If there are parts worth reading, I would recommend most the scholium at the end, and the introductions to the books which outline the thinking behind the work, which is well worth spending a bit of time to appreciate. There is only one modern translation in would seem, that of I.B. Cohen and Anne Whitman (reviewed in The British Journal for the History of Science, vol. 33, no. 2 [JSTOR]). Though the very complex philosophical nature of the book makes it understandably hard to represent in modern English, there is much fascinating thought to grapple with at any rate. In any case, regardless of its accuracy as a translation, Cohen provides several hundred pages of guide, an extremely helpful tool.

Finally, as a demonstration that these words are really quite accessible after all, and as guide for using syzygy in your next hand-in, consider this extract:

Liber Tertius. Propositio XXVIII. Problema IX.

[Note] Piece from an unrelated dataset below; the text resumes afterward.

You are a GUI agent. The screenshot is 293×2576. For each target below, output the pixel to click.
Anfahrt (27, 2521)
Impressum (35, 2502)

Invenire diametros Orbis in quo Luna, ſine eccentricitate, moveri deberet

Curvatura Trajectoriæ, quam mobile, ſi ſecundum Trajectoriæ illius perpendiculum trahatur, deſcribit, eſt uc attractio directè &t quadratum velocitatis inversè. Curvaturas linearum pono eſse inter ſe in ultima proportione Sinuum vel Tangentium angulorum contactuum ad radios æquales, ubi radii illi in infinitum diminuuntur. Attractio autem Lunæ in Terram in Syzygiis eſt exceſsus gravitatis ipſius in Terram ſupra vim Solarem 2PX quâ gravitas acceleratrix Lunæ in Solem ſuperat gravitatem acceleratricem Terra in Solem vel ab eâ ſuperatur. In Quadraturis autem attractio illa eſt ſumma gravitatis Lunae in Terram &t vis Solaris KT, quâ Luna in Terram trahitur.

That is,

To find the diameters of the orbit in which the moon would have to move, if there were no eccentricity

The curvature of the trajectory that a moving body describes, if it is attracted in a direction which is everywhere perpendicular to that trajectory, is as the attraction directly and the square of the velocity inversely. I reckon the curvatures of lines as being among themselves in the ultimate ratio of the sines or of the tangents of the angles of contact, with respect to equal radii, when those radii are diminished indefinitely. Now, the attraction of the moon toward the earth in the syzygies is the excess of its gravity toward the earth over the solar force 2PK (as in the figure to prop. 25), by which force the accelerative gravity of the moon toward the sun exceeds the accelerative gravity of the earth toward the sun or is exceeded by it. In the quadrature that attraction is the sum of the gravity of the moon toward the earth and solar force KT (which draws the moon toward the earth).